▸ Text excerpt:
-- Opening Marker --

Sheep laurel grows dense along the boggy shore, bright with magenta blooms. Turqoise pond damsels dance along the edge between water and land. I nose my boat between two hummocks to get a closer look at a pair of alien-shaped pitcher plant flowers and notice a small pink blossom, then another and another and another. Calopogon orchids have come into bloom in the last two days.

I take photos and make a few quick sketches, but all too soon duty calls me back across the pond. I paddle straight and steady, the breeze now at my back, my abdominal muscles remembering that they once had structure. I lift the boat out of the water and onto the car, cinching it down tight, and drive home with the wind blowing through my hair.

This post went out last week to subscribers of my newsletter, along with some bonus material. You can subscribe here.

Friday, September 14, 2018

Seah Kayaking and Nature Journaling

The very first thing I did the first time I came to Maine was go on a five-day sea kayaking trip. I went on another a year later and took kayaks out for shorter adventures during my two years in college on the coast. I bought a used ("tupperware") boat many long years ago, but only had it out on the ocean once or twice before I had kids and my kayak became a dust- and spider-collecter. I've gone out sea kayaking maybe twice since we had kids (one of those trips is chronicled here). And I didn't know how much I missed paddling, that salty film on my skin, even lugging heavy boats over mudflats.

-- Closing Marker --

▸ Set of tasks:
(1) In the kayaking text, why did the writer steer the boat between two hummocks, and what did the writer then notice?
(2) Do these statements agree with the kayaking text? (a) The writer's first activity on first coming to Maine was a five-day sea kayaking trip. (b) On the way back across the pond, the writer paddled into the wind. (c) The calopogon orchids had been in bloom for several weeks.
(3) Pick up the sea kayaking and nature journaling post after its last sentence and continue it.

▸ Information given:
-- Opening Marker --

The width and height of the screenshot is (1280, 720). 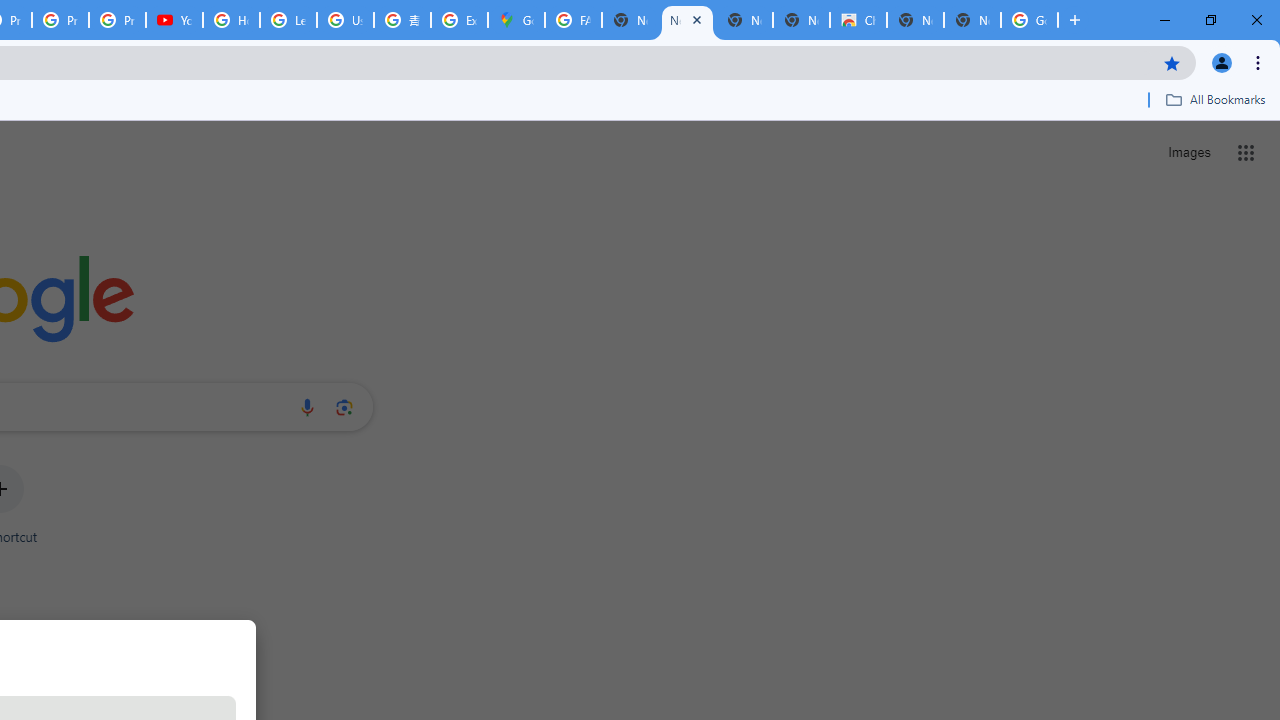 I want to click on 'Chrome Web Store', so click(x=858, y=20).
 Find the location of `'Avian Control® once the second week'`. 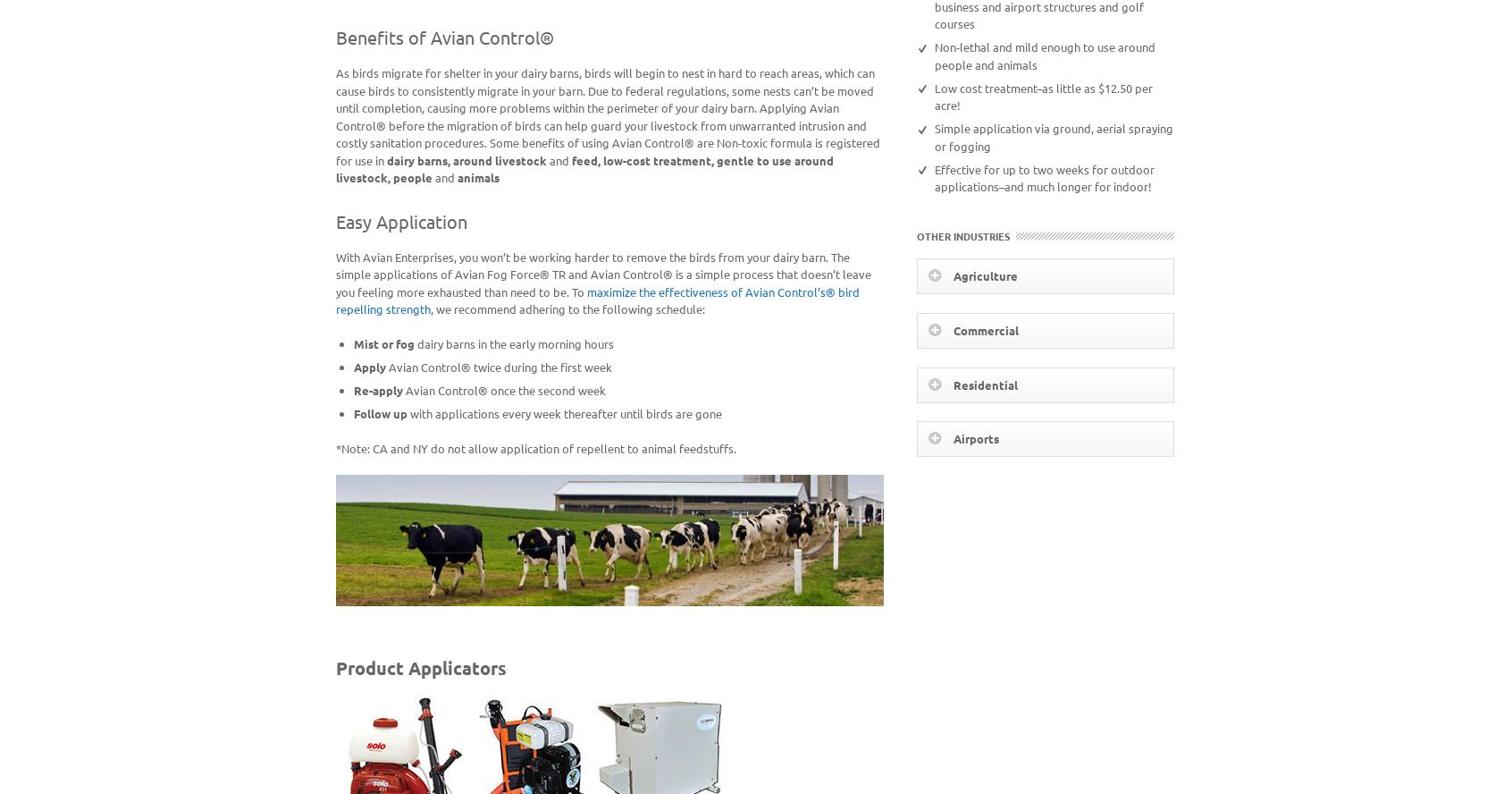

'Avian Control® once the second week' is located at coordinates (503, 389).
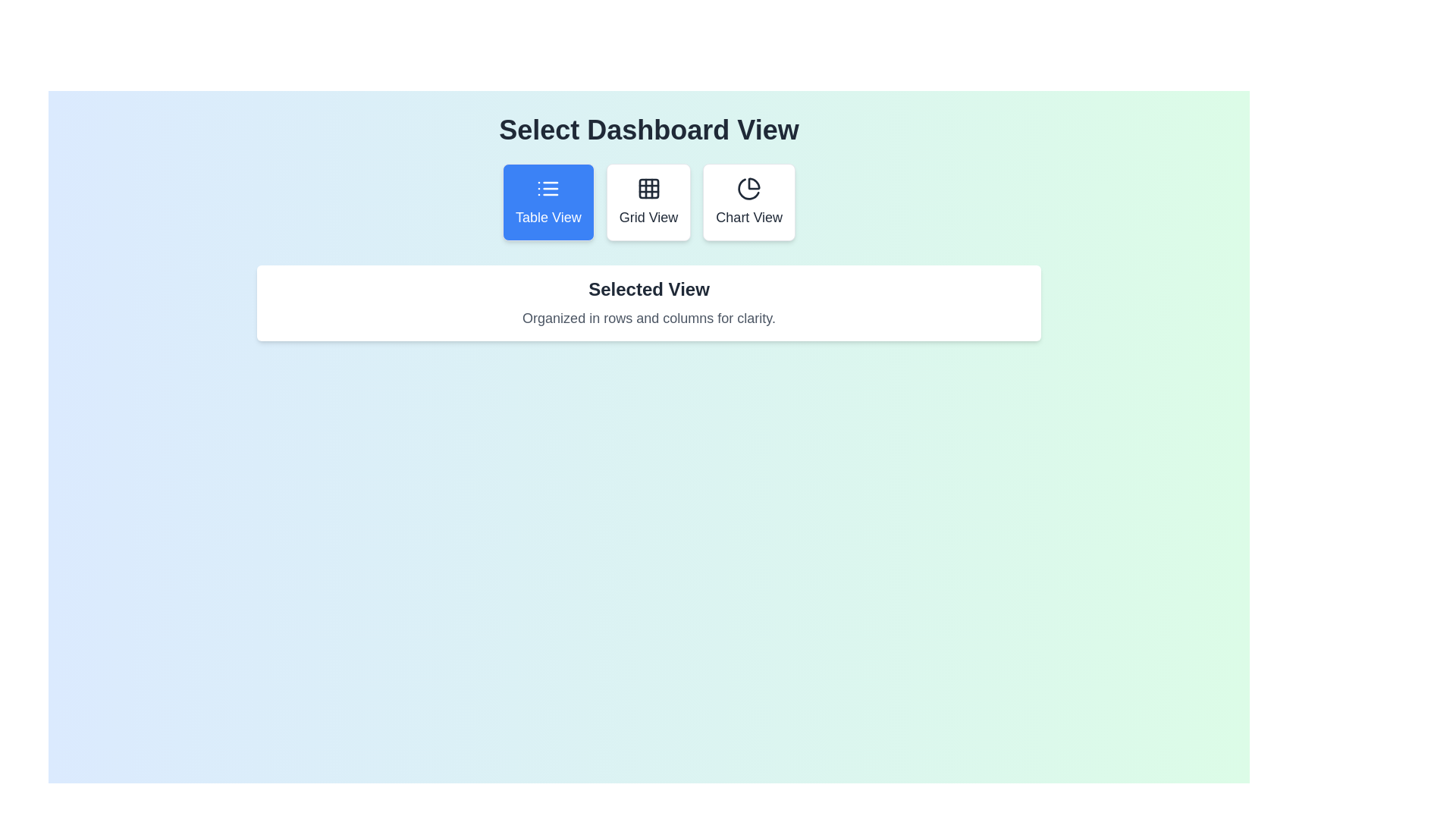 The width and height of the screenshot is (1456, 819). What do you see at coordinates (548, 201) in the screenshot?
I see `the Table View button to see its hover effect` at bounding box center [548, 201].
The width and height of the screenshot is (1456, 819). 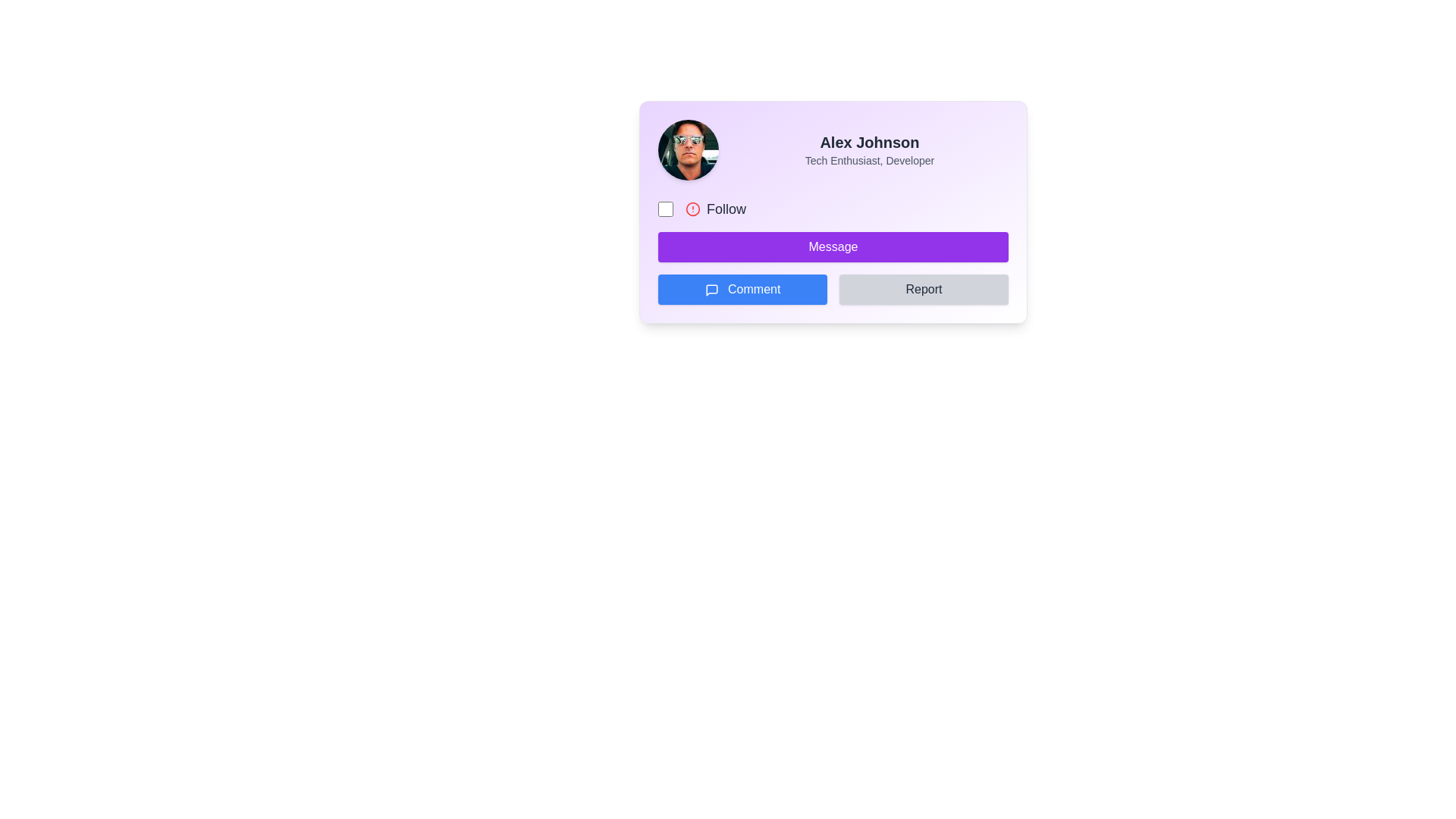 What do you see at coordinates (923, 289) in the screenshot?
I see `the rectangular button labeled 'Report' with a gray background and dark text` at bounding box center [923, 289].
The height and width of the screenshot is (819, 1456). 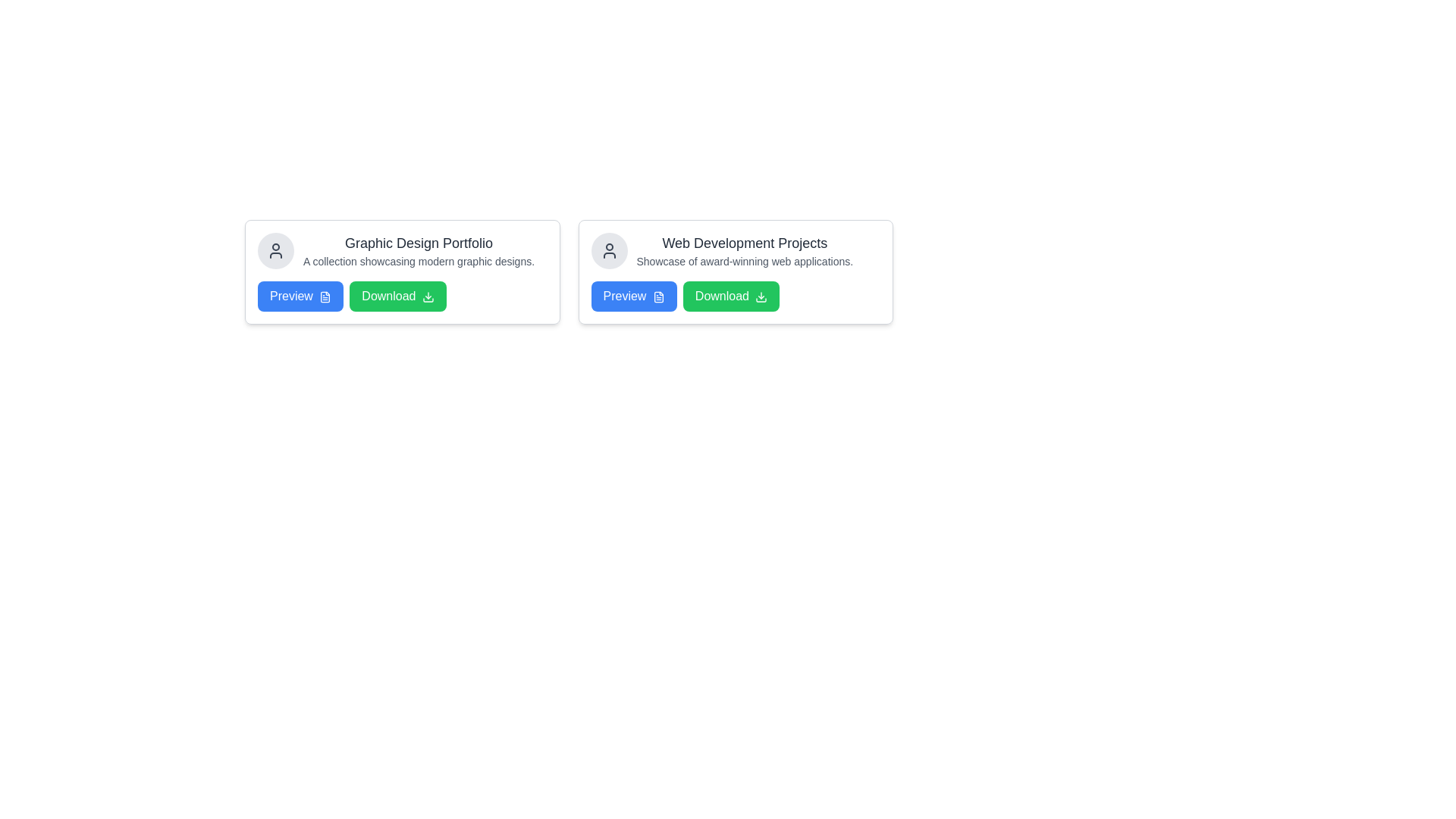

-- Closing Marker --

▸ Results for the exercise:
(1) The writer steered between the hummocks to get a closer look at a pair of alien-shaped pitcher plant flowers. There the writer noticed one small pink blossom after another: calopogon orchids that had come into bloom in the last two days.

(2)
(a) Yes: "The very first thing I did the first time I came to Maine was go on a five-day sea kayaking trip."
(b) No: "the breeze now at my back."
(c) No: "Calopogon orchids have come into bloom in the last two days."

(3)
Then I had the great good fortune to have been invited to teach a nature journaling workshop for Northstar Adventures and I spent last Saturday paddling with a small group of people in beautiful Penobscot Bay, from Castine Harbor to a pair of islands in Brooksville.

There we explored the shore, did a variety of writing and drawing exercises, and ate a delicious lunch (some of our group even took a swim in the cold water).



It was a pretty divine day and I was so happy to be back out on salt water (and wondering why the hell we live in Maine but inland). With each workshop, freelance gig, and piece of writing sold, I feel one tiny step closer to my career goals (which I once articulated as, "Go canoeing and write about it.") Yet, as we speak, I'm sending out resumes, because the demands of three teenage kids (all of whom have stomachs, feet, and teeth, three expensive body parts), a house whose appliances and fixtures are all exactly 16 years old and therefore all meeting their demise at once, and two 20+-year-old cars mean that the necessity for "real job" is becoming unavoidable. Which means that going canoeing and writing about it will once again become a weekend/evening/lunchbreak/interstitial pursuit. I won't say I'm not sad about that.

But in the meantime, if you want to join me for a THREE DAY!!! nature journaling workshop, I'll be teaching at Little Lyford Lodge in the Greenville area for the Appalachian Mountain Club. See here for details.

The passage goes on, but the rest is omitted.